Segunda, 28 de outubro de 2013
Por Celso LungarettiBlog Náufrago da Utopia
Em
1972, quando eu morava numa comunidade alternativa, um cachorrão manso
nos adotou. Foi entrando e, como não expulsávamos pessoas nem bichos,
resolveu ficar.
Nunca fui muito chegado a cães. Um deles me atacou de surpresa na minha
meninice: veio correndo e, sem dar um único latido, cravou os dentes na
minha perna.
Também não contribuiu para torná-los simpáticos o fato de meu tio ser
criador de coolies. Quando o visitava, lá pelos 14 anos de idade, uma
daquelas aspirantes a Lassie tinha a mania de pular sobre mim, quase me
derrubando; mantinha-se em pé com as patas dianteiras apoiadas no meu
ombro e me agraciava com borbotões de hálito fedorento, até que alguém
me tirasse daquela saia justa.
Mas, quando a carrocinha levou embora o mascote da nossa comuna, eu era o único homem disponível para resgatá-lo antes que o sacrificassem. Como não era tarefa para mulher, fui.
Ver aquela bicharada toda engaiolada, jururu, parecendo saber o destino que a aguardava, mexeu um pouco com meus sentimentos.
E mais ainda quando o cachorrão, reconhecendo-me, passou da tristeza ao paroxismo da alegria num átimo. Até urinou de júbilo.

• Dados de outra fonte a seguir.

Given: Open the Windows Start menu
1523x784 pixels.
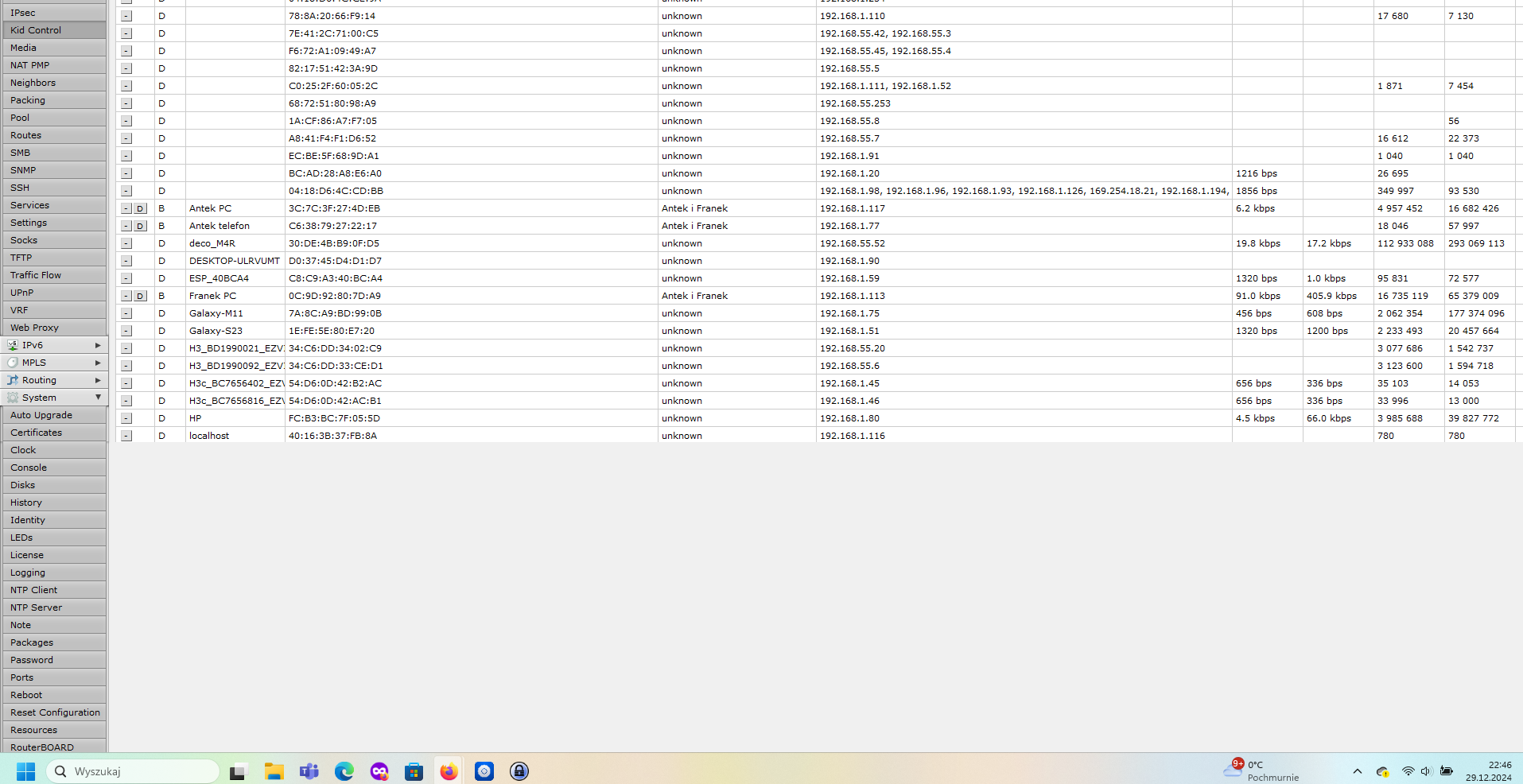Looking at the screenshot, I should pyautogui.click(x=25, y=770).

Aí fiquei comovido de verdade. Gostei de ter empregado assim meu tempo e
não lamentei a grana utilizada para alugar uma kombi na volta, embora
nos fosse tão escassa.
Quanto aos beagles que os ativistas salvaram dos maus tratos, as madames
que me perdoem, mas considero-os muito mais importantes do que
cosméticos.
E não engulo o papo furado de que pesquisas de medicamentos relacionados ao câncer sejam sagradas.
Trabalhei em empresas de comunicação que divulgavam o lançamento de tais remédios. Detestava-os profundamente... porque não se destinavam a curar o câncer! Longe disto.

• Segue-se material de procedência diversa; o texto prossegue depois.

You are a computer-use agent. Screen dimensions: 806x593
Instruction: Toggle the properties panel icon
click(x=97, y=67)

Sua verdadeira finalidade era e é, conforme alegações dos próprios fabricantes, a de dar qualidade de vida aos pés na cova e adiar um pouquinho o encontro deles com tanathos. A preço de ouro, claro.
[Antes que me esqueça: quem teve a repulsiva idéia de utilizar com tamanha impropriedade a expressão qualidade de vida, fez jus a outra expressão, a que o grande Zé Celso cunhou para designar os publicitários: filhos de Goebbels.]
Velhos incapazes de encarar a morte com dignidade pagam sem chiar os
preços escorchantes, empobrecendo os herdeiros. Quando morrem, deixam
uma terra arrasada para trás e são amaldiçoados pelos entes queridos.
Mas, maldita mesmo é a indústria farmacêutica, quando depena sujeitos
fragilizados pela paúra! Nunca entendi por que não se entopem com a
velha morfina, ao invés de caírem no conto do vigário dos tais
me(r)dicamentos de ponta...
Que sejam felizes os beagles! Que sofram os rapinantes, com (espero!) uma forte crise de abstinência de dinheiro mal ganho!